I think back in England somebody said that deisel for agricultural use was coloured with a red dye because it was cheaper than the prices at the pumps.

Posted
Could be to stop the filling stations selling the cheaper one as the more expensive one ... ?

There's less than 1bht difference in price, so i wouldn't think so. Its gotta be to determine the two apart. :D

Apparently you can take the red dye out of agricultural diesel in the UK, by mixing it with cooking oil. But then again, I might have just made that up off the top of my head. :o

Posted

don't wish to cause offence but, as i said to my wife "is it so the simple folk can tell the difference"

i love thailand but yes i do mean the thais. (some of them)

Posted
Could be to stop the filling stations selling the cheaper one as the more expensive one ... ?

I think back in England somebody said that deisel for agricultural use was coloured with a red dye because it was cheaper than the prices at the pumps.

In the UK "Red Deisel" is tax free....

Posted

Gazza is correct Diesel is Blue but sometimes Grey.

Expensive day out then Dave????Hows your Bar????

How was England by the way???

Posted

UK red diesel is a ###### of a lot cheaper to buy than diesel intended for cars etc. I use it in my tractor when I'm ploughing the fields back in the UK. Costs next to nothing....

Posted
UK red diesel is a ###### of a lot cheaper to buy than diesel intended for cars etc. I use it in my tractor when I'm ploughing the fields back in the UK. Costs next to nothing....

Will cost you a ###### of a lot more than diesel intended for road use if you're caught using it in your car though ..........

Not just for agricultural vehicles either, for use by any vehicle which generally doesn't use public highways such as diggers, bulldozers, forklifts etc etc.

I guess the different colour dyes in Thailand come in useful for the guys who sell fuel from glass bottles at the side of the road.

Posted

Since 1994, the IRS has required refiners to dye diesel fuel intended for off-road use, which is not taxable, to prevent its being sold, illegally since not taxed, for on-road use. The fuel is colored by the addition of 11 ppm of a red dye, enough to turn the diesel fuel cherry red, but apparently not enough to damage diesel engines.

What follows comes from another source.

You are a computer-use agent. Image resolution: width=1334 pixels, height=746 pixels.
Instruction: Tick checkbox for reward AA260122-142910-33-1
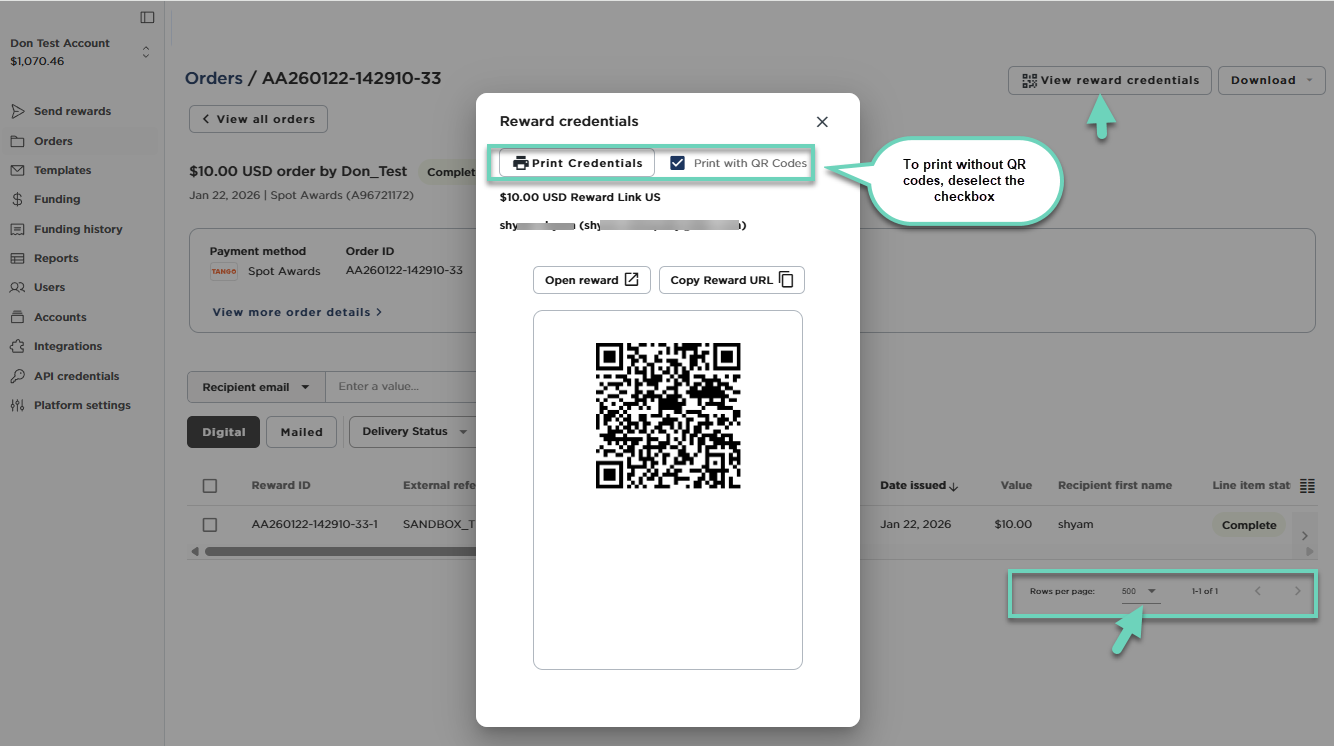click(210, 525)
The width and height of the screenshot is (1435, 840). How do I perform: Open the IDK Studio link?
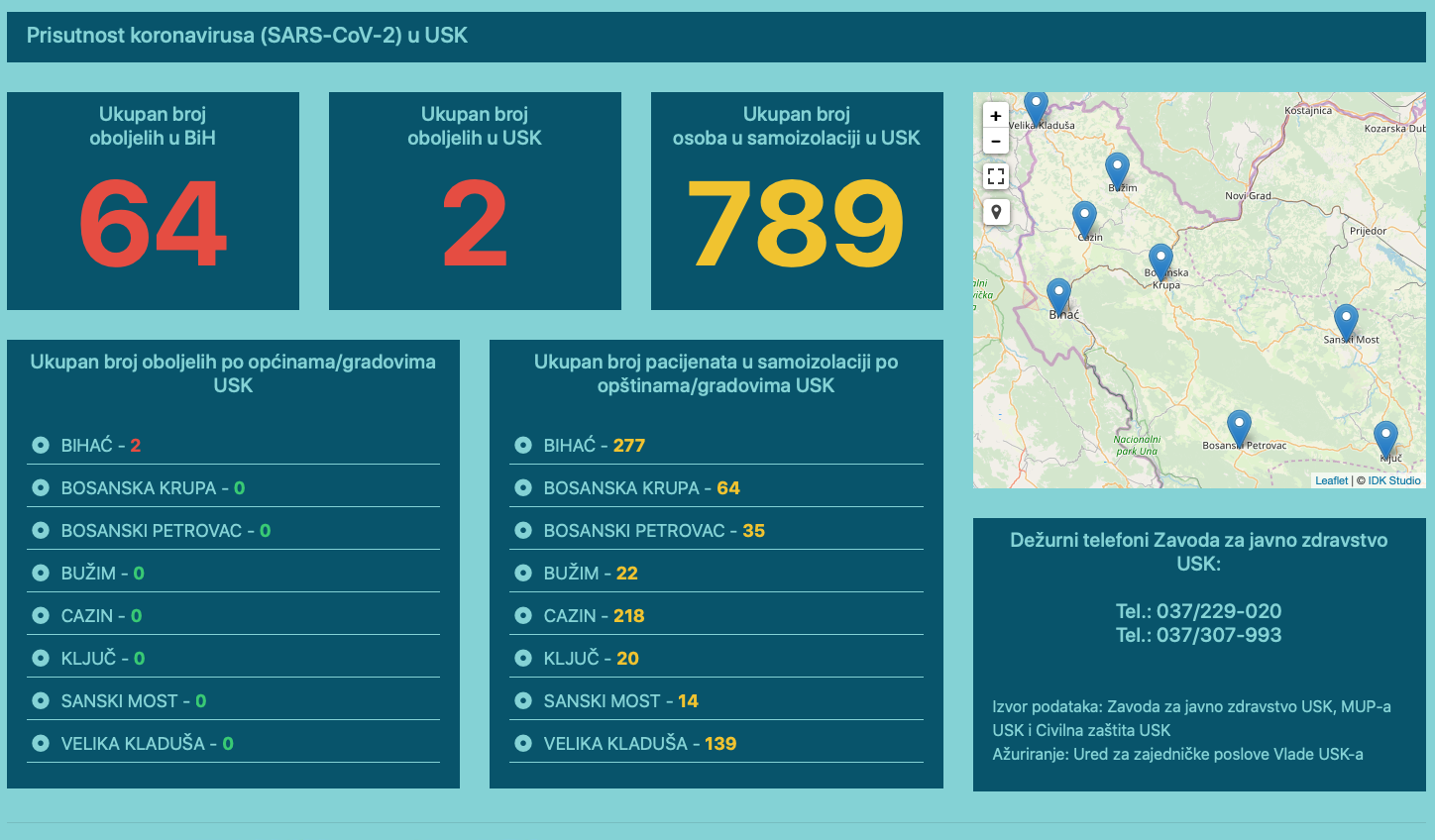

Many pipelines used to transport diesel fuel are also used to transport jet fuel. Tests run by GE have shown that 0.5 ppm of the dye in jet fuel can begin to gum up fuel nozzles. There are also concerns that the dye could cause uneven heating, hence turbine blade cracking and catastrophic failure of engines.

I vaguely remember a scam in Canada back in the early 70's I believe where distributors would fill up your furnace oil tank with fuel on which they had not paid tax on (for farming). The reason why the refineies had to dye up the different products.

Posted
91 Red

95 Yellow

Gazza

Anybody know why?

I thought that colouring is added to the two different grades of petrol in Thailand so one can easily distinguish between the two at the old hand-cranked, fuel-out-of-a-barrel, style stations.

Posted
I thought that colouring is added to the two different grades of petrol in Thailand so one can easily distinguish between the two at the old hand-cranked, fuel-out-of-a-barrel, style stations.

So far, this makes the most sense, because you can see the fuel in the glass cylinder above the pump.